Dataset entries
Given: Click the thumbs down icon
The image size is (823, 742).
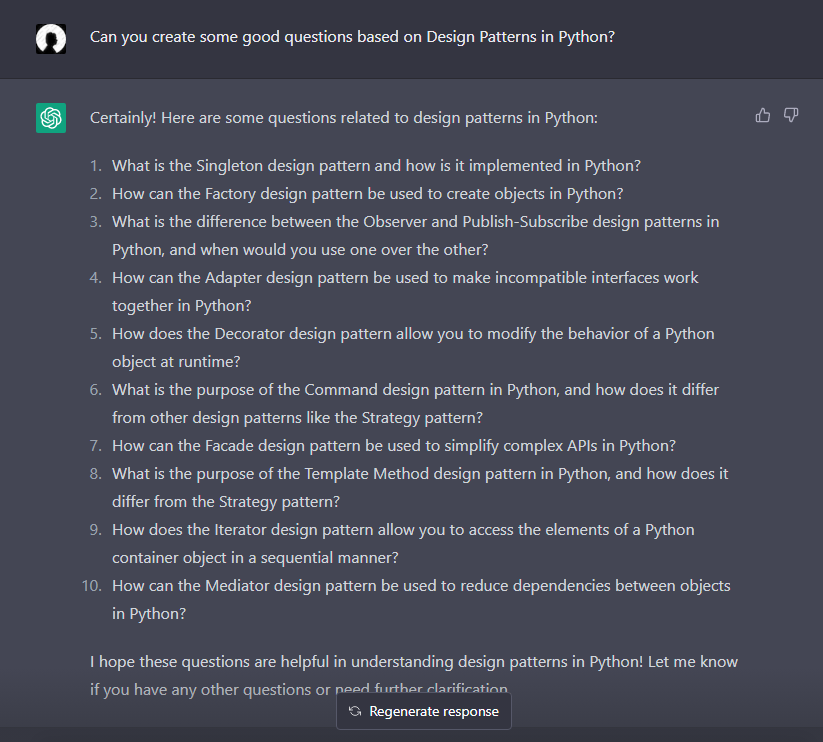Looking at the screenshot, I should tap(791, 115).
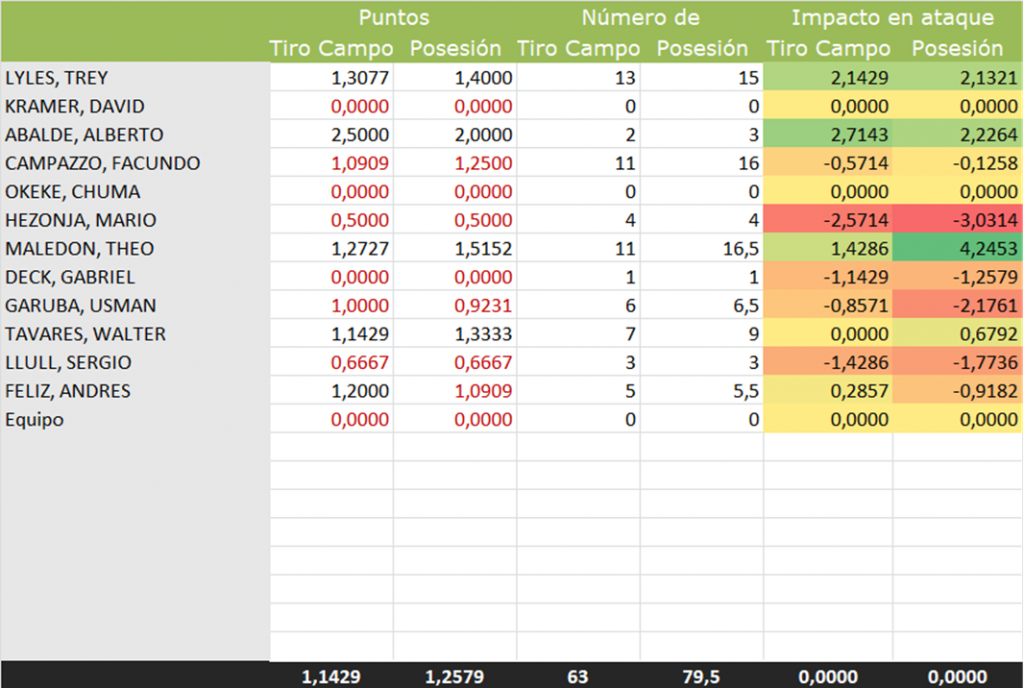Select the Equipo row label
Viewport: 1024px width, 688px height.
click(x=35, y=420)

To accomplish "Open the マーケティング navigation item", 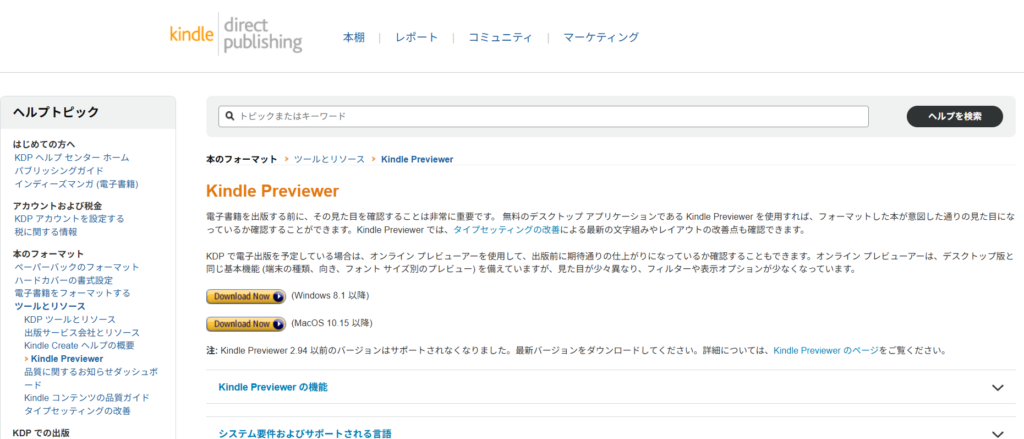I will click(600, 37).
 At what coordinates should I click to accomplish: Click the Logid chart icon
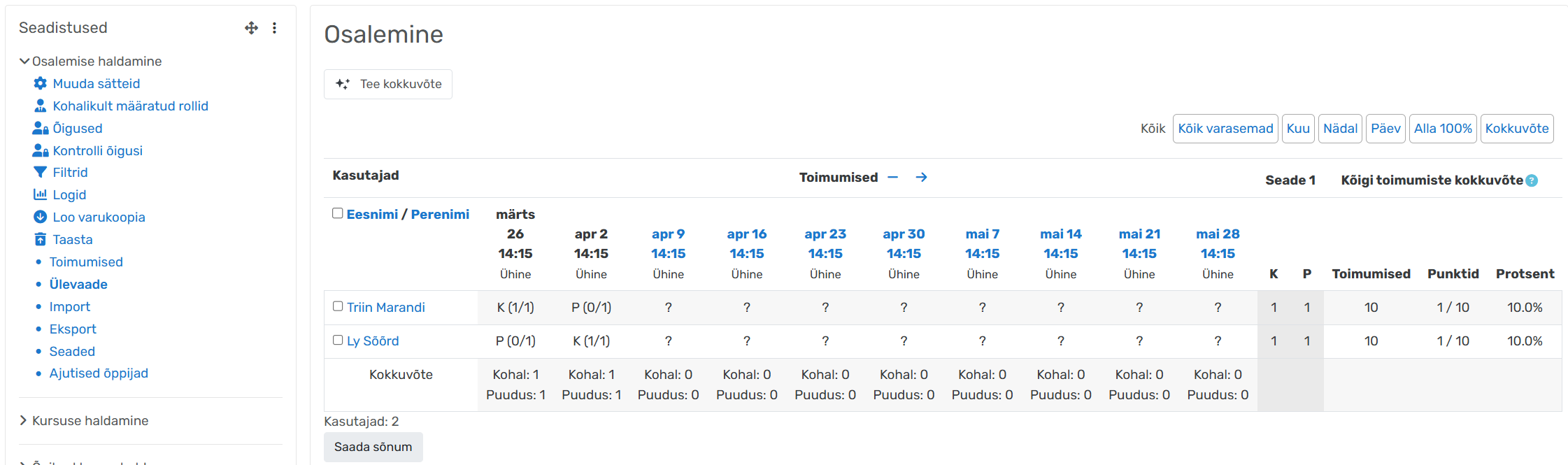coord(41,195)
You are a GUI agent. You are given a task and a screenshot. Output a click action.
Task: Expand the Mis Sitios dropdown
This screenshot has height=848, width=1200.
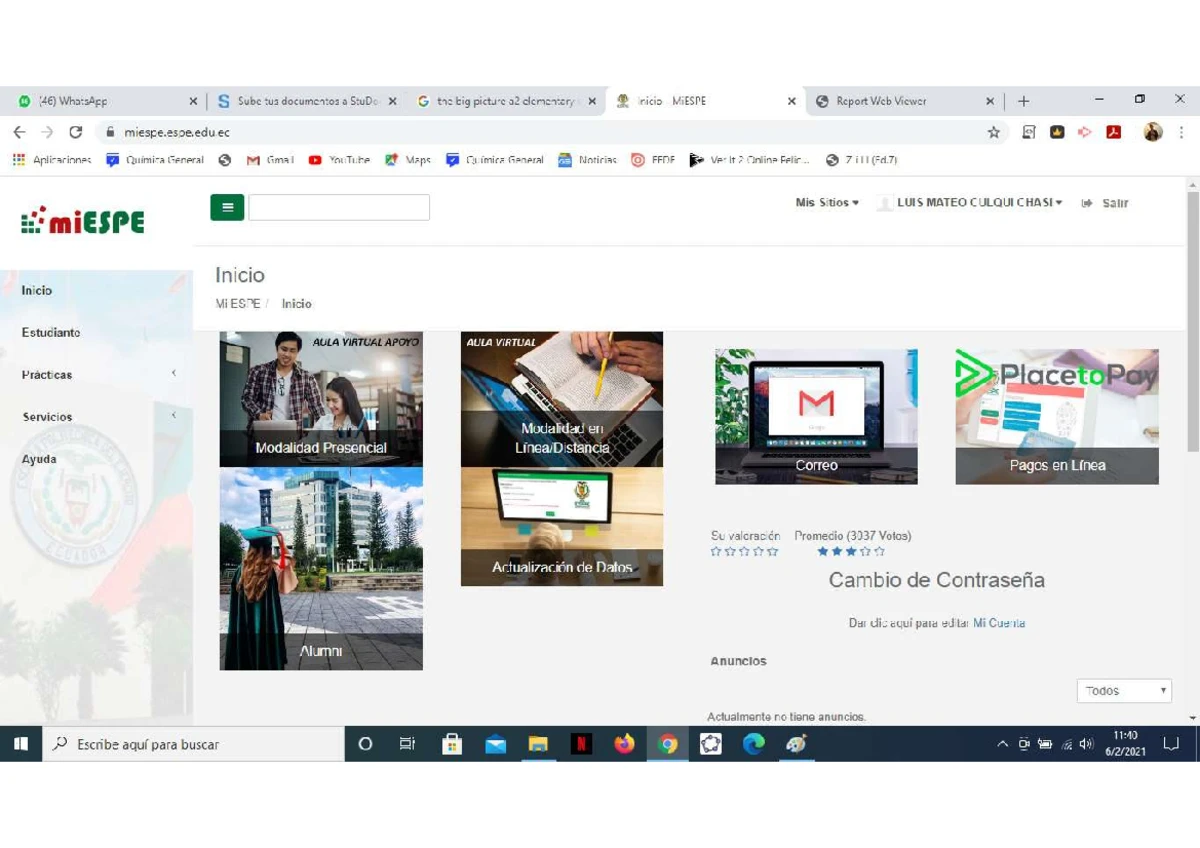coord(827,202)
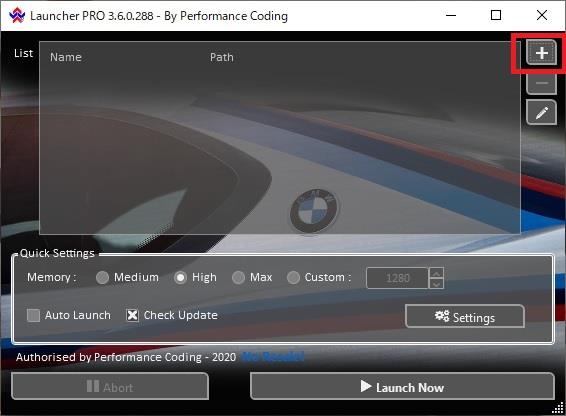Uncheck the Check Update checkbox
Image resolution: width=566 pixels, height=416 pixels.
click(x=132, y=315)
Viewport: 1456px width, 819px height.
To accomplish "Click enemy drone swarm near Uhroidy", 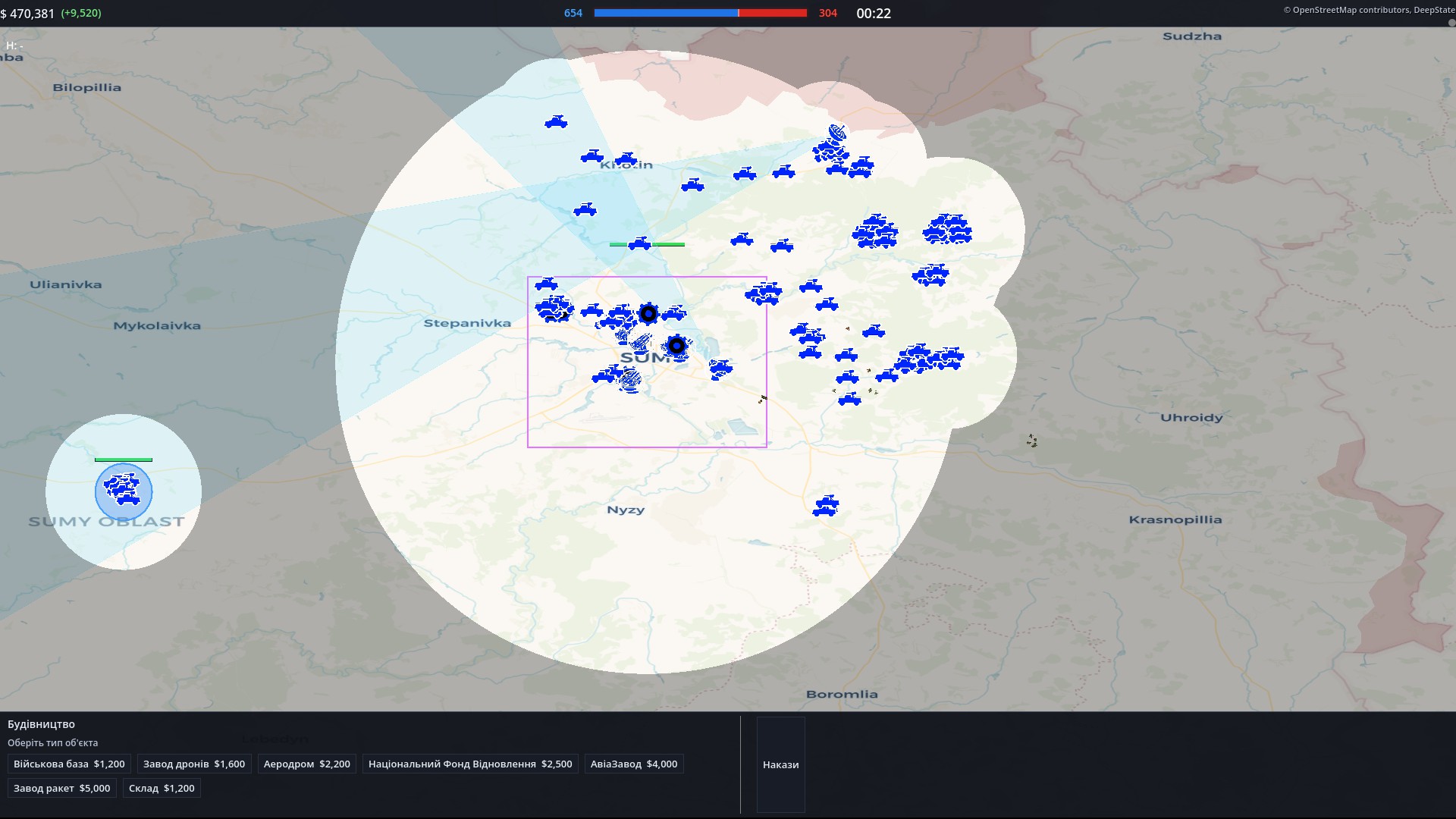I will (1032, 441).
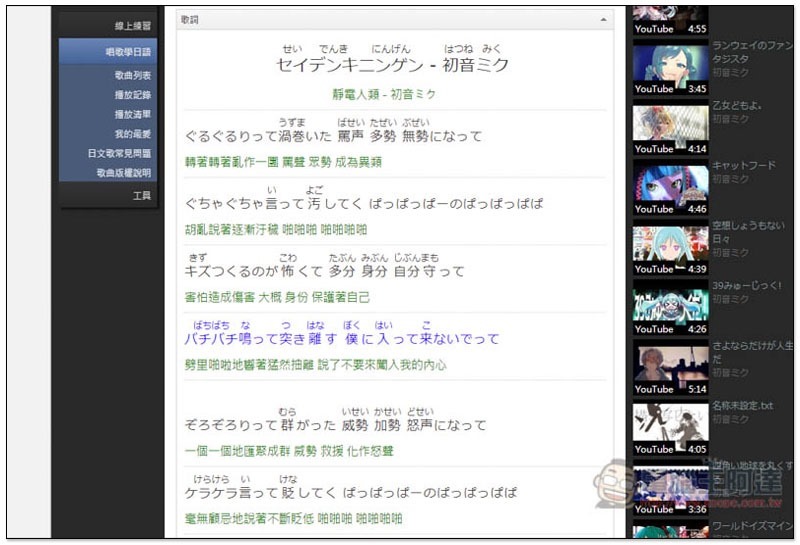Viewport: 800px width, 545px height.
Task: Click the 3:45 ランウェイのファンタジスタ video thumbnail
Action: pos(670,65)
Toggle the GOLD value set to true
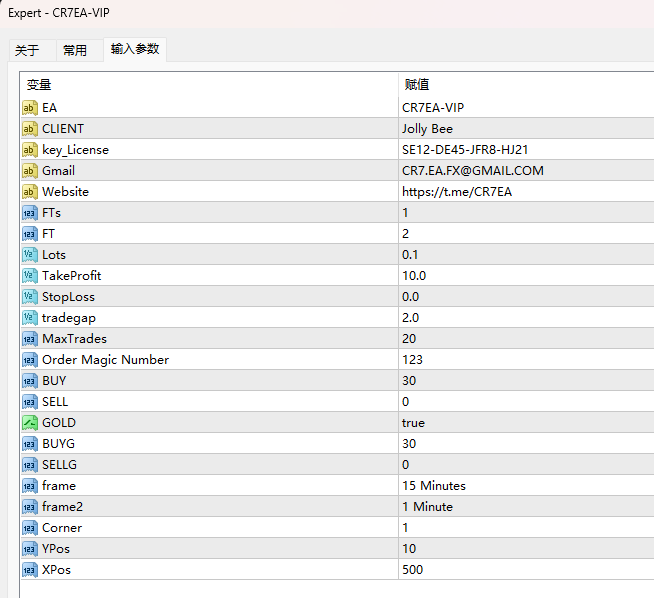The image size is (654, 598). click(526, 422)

**Work instructions:** From the records above, copy exactly the lines starting at the one with "Task: Expand the Mis Sitios dropdown" and ending at the one with "Viewport: 1456px width, 819px height.", and no others. Pictures stay out.

**Solution to this task:**
Task: Expand the Mis Sitios dropdown
This screenshot has height=848, width=1200.
coord(827,202)
Uncheck the Check Update checkbox
Image resolution: width=566 pixels, height=416 pixels.
click(x=132, y=315)
Viewport: 1456px width, 819px height.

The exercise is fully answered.